**AUFGABENSTELLUNG**
Aktualisieren Sie im Text über Harnblasenkrebs den Abschnitt, der mit „Gießen, 17. November“ beginnt und bis „eingesetzte Methode vor.“ reicht, indem Sie „Experten“ durch „Fachleute“ ersetzen. Geben Sie den so geänderten Abschnitt wieder.

[TEXTAUSZUG]

Gießen, 17. November 2010. Eine bösartige Veränderung an der Innenhaut der Harnblase ist die zweithäufigste Krebserkrankung in der Urologie. Was kaum einer weiß: Im Laufe der letzten 20 Jahre hat es eine kontinuierliche Steigerung der Neuerkrankungsrate für Harnblasenkrebs gegeben. Aktuell erkranken fast 30.000 Menschen jedes Jahr neu an dieser bösartigen Krankheit. Besonders belastend für die Betroffenen ist die hohe Wiedererkrankungsrate von 30 bis 70 Prozent. „Eine Hyperthermie-Chemotherapie der Harnblase bietet jetzt die Chance, die hohe Rezidivrate beim Harnblasenkarzinom deutlich zu reduzieren“, sagt Dr. Gerson Lüdecke, Urologe am Universitätsklinikum Gießen und Initiator des 1. Blasenkrebs-Symposiums Gießen. Auf dem Symposium stellen nationale und internationale Experten am 4. und 5. Dezember 2010 die neue und bislang in Deutschland nur selten eingesetzte Methode vor.
Bei mehr als zwei Drittel der Patienten, die an einem Harnblasenkarzinom erkranken, liegt ein Tumor vor, der sich nicht in tiefere Schichten der Harnblase ausgebreitet hat und als nicht-muskelinfiltrierender Tumor bezeichnet wird. Bei der Mehrzahl dieser Patienten muss die Harnblase nicht entfernt werden. Sie werden Organ erhaltend über endoskopische Operationstechniken behandelt. Die Aggressivität eines Harnblasenkarzinoms verläuft jedoch ausgesprochen unterschiedlich und dementsprechend unterschiedlich sind auch die Erfolge der Behandlung. So schwankt die Wiedererkrankungsrate bei einem nicht-muskelinfiltrierenden Tumor der Harnblase zwischen 30 und 70 Prozent. Bei den Patienten tritt der Krebs – meistens innerhalb von zwei Jahren nach Diagnosestellung – also erneut auf. Bei vielen muss die Harnblase schließlich doch entfernt werden. „Für die Patienten ist die hohe Rezidivrate des Harnblasenkarzinoms mit ihren Folgen extrem belastend“, erläutert Lüdecke. Schon seit Jahrzehnten werde daher versucht, die Zahl wiederkehrender Tumore der Harnblase durch eine vorbeugende Behandlung zu verringern. Die bislang standardmäßig eingesetzten Verfahren wie Chemotherapie oder Immuntherapie können die Rezidivrate allerdings nur um etwa ein Drittel senken.

[/TEXTAUSZUG]
[DATENAUSZÜGE]

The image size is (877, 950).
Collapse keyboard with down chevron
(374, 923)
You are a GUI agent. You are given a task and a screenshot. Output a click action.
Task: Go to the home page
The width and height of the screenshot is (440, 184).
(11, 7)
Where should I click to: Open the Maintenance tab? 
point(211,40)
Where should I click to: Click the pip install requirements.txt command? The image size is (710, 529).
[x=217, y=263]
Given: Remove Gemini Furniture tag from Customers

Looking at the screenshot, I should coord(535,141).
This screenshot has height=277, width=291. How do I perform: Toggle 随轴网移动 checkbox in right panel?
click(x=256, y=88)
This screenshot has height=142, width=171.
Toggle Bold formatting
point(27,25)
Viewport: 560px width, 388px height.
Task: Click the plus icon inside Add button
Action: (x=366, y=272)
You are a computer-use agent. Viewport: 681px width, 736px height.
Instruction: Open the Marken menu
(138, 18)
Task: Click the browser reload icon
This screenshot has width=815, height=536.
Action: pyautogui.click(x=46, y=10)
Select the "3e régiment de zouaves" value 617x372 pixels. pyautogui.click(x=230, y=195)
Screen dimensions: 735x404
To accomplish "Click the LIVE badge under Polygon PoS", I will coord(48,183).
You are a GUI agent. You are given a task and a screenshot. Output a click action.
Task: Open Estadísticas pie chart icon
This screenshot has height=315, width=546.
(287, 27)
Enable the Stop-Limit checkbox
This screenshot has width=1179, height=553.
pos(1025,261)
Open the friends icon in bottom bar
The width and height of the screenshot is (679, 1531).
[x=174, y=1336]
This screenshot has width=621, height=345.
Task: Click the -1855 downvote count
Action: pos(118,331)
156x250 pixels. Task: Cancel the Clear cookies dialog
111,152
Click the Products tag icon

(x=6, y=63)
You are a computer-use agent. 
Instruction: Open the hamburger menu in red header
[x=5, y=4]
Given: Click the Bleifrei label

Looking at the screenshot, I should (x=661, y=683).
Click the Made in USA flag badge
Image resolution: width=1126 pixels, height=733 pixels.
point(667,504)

[/DATENAUSZÜGE]

**GELÖSTE AUFGABE**
Gießen, 17. November 2010. Eine bösartige Veränderung an der Innenhaut der Harnblase ist die zweithäufigste Krebserkrankung in der Urologie. Was kaum einer weiß: Im Laufe der letzten 20 Jahre hat es eine kontinuierliche Steigerung der Neuerkrankungsrate für Harnblasenkrebs gegeben. Aktuell erkranken fast 30.000 Menschen jedes Jahr neu an dieser bösartigen Krankheit. Besonders belastend für die Betroffenen ist die hohe Wiedererkrankungsrate von 30 bis 70 Prozent. „Eine Hyperthermie-Chemotherapie der Harnblase bietet jetzt die Chance, die hohe Rezidivrate beim Harnblasenkarzinom deutlich zu reduzieren“, sagt Dr. Gerson Lüdecke, Urologe am Universitätsklinikum Gießen und Initiator des 1. Blasenkrebs-Symposiums Gießen. Auf dem Symposium stellen nationale und internationale Fachleute am 4. und 5. Dezember 2010 die neue und bislang in Deutschland nur selten eingesetzte Methode vor.